Passage provided:
******

- Born: Hong Kong
- Years active: 2002–2006(de facto disbanded)
- Musical career
- Also known as: Mini Cookies (2003–2004)
- Origin: Hong Kong
- Genres: Cantopop
- Labels: EMI Hong Kong
- Past members: Full tenure Stephy Tang, Kary Ng, Theresa Fu, Miki Yeung 2002–2003 Angela Au, Gloria Chan, Elaine Ho, Helena Ma, Serena Po

= Cookies (Hong Kong band) =

Hong Kong band

Cookies were a music group in Hong Kong created by Chan Chi Kwong under the giant record label EMI Hong Kong and later managed by Paco Wong of then Gold Label Entertainment (now known as Gold Typhoon).

==History==
The group was formed with nine members in 2002 and was considered an emulation of the Japanese group Morning Musume.That same year the group released their debut album Happy Birthday. This helped the group become one of the best selling new groups of 2002 in Hong Kong. However, in 2003, the management contract of Cookies was passed over to Gold Label Entertainment. Once Paco Wong took over the management of Cookies, he made the decision to reduce the number of group members to four. The successfully remaining members were announced on 27 April 2003, and the four members consisted of Stephy Tang, Kary Ng, Theresa Fu, and Miki Yeung (most often referred by the media of Hong Kong as Mini Cookies); on the same day, the debut song of Mini Cookies, 「貪你可愛」, was released. Their albums, however, continued to be released under the Cookies name.

Cookies is now considered to be disbanded. Elaine Ho, Gloria Chan, Helena Ma, and Serena Po had left the entertainment industry when the original nine-member group was downsized to four members in 2003. Angela Au went on to become a DJ of Radio Television Hong Kong. Mini Cookies would continue to be active for two years, 2003–2005, until they were arranged to develop solo careers.

On 28 March 2005, the members announced at the autograph session of their 4 in Love album that they had decided to explore solo careers. Although the four members had, at the time, firmly claimed that they were not disbanding, and to date, no official statement of disbandment has been released, the four members have, in reality, rarely collaborated under the name of Cookies ever since they began expanding their respective solo careers.

******

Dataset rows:
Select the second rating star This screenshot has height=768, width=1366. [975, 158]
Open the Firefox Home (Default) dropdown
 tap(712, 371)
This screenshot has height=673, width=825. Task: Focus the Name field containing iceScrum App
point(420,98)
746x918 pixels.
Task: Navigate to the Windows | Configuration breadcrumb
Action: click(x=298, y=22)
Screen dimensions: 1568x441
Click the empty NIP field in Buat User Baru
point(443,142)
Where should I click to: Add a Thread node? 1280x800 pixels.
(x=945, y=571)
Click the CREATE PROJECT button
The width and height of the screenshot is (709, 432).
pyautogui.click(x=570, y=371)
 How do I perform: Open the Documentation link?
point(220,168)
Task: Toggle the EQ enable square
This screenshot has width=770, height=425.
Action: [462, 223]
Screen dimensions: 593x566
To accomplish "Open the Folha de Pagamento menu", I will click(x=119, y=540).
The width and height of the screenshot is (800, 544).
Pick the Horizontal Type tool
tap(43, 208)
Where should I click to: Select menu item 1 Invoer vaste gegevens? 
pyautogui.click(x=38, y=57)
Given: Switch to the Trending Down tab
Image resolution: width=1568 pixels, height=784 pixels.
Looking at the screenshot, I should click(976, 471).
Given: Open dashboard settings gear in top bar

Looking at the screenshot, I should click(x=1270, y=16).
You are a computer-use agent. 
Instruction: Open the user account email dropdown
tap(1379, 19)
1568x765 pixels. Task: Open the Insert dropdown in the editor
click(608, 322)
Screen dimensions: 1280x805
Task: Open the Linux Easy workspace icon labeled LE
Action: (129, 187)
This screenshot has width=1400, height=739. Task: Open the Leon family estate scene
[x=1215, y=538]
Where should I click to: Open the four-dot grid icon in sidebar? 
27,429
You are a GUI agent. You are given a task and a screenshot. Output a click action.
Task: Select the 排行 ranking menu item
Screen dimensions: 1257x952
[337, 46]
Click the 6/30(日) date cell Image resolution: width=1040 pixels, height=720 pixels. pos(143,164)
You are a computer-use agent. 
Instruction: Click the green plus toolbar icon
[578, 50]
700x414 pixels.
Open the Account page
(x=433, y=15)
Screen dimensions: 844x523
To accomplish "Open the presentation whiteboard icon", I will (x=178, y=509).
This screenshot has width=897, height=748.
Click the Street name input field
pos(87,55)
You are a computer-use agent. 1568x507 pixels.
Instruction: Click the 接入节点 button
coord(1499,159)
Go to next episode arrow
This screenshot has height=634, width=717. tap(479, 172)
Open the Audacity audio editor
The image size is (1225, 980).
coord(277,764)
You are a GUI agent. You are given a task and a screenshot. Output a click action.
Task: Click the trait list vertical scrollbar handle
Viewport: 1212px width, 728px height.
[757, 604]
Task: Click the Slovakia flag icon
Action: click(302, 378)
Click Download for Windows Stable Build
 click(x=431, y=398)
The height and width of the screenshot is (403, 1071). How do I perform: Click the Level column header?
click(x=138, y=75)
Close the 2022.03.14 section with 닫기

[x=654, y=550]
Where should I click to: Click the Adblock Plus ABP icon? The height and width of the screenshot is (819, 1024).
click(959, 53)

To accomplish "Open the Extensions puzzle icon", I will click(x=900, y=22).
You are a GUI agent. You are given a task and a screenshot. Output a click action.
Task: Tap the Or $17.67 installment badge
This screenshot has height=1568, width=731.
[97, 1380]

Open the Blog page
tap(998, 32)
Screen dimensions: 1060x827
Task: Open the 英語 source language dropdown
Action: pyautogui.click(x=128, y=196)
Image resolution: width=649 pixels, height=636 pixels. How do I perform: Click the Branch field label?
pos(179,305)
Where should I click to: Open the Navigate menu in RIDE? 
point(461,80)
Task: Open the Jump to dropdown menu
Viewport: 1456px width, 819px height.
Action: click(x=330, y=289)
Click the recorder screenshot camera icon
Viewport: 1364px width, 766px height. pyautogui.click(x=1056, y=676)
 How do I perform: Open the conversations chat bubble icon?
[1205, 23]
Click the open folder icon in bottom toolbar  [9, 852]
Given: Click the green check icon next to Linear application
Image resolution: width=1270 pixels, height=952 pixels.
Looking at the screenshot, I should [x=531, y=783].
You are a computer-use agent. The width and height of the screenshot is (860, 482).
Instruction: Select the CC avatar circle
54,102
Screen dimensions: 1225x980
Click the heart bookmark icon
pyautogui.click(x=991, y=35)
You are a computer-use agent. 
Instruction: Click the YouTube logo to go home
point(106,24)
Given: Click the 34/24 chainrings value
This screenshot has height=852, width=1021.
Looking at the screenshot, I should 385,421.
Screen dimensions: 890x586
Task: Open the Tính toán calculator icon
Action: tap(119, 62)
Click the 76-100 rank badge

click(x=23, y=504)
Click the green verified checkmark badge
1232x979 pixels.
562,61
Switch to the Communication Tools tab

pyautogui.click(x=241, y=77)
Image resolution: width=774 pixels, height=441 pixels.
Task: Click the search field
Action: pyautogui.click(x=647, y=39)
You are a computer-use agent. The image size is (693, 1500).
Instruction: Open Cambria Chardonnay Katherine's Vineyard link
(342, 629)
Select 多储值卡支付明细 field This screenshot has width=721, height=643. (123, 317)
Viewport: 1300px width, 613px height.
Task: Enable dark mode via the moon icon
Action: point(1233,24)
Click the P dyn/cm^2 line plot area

******

Jobs:
a: Translate this sentence from the Hong Kong band article into Spanish: "Angela Au went on to become a DJ of Radio Television Hong Kong."
b: Duplicate the lines of the dataset rows starting at the line that contains "You are a computer-use agent. 1568x507" and ending at the line that contains "click(x=431, y=398)", both included.

Outputs:
a: Angela Au pasó a ser DJ de Radio Television Hong Kong.

b:
You are a computer-use agent. 1568x507 pixels.
Instruction: Click the 接入节点 button
coord(1499,159)
Go to next episode arrow
This screenshot has height=634, width=717. tap(479, 172)
Open the Audacity audio editor
The image size is (1225, 980).
coord(277,764)
You are a GUI agent. You are given a task and a screenshot. Output a click action.
Task: Click the trait list vertical scrollbar handle
Viewport: 1212px width, 728px height.
[757, 604]
Task: Click the Slovakia flag icon
Action: click(302, 378)
Click Download for Windows Stable Build
 click(x=431, y=398)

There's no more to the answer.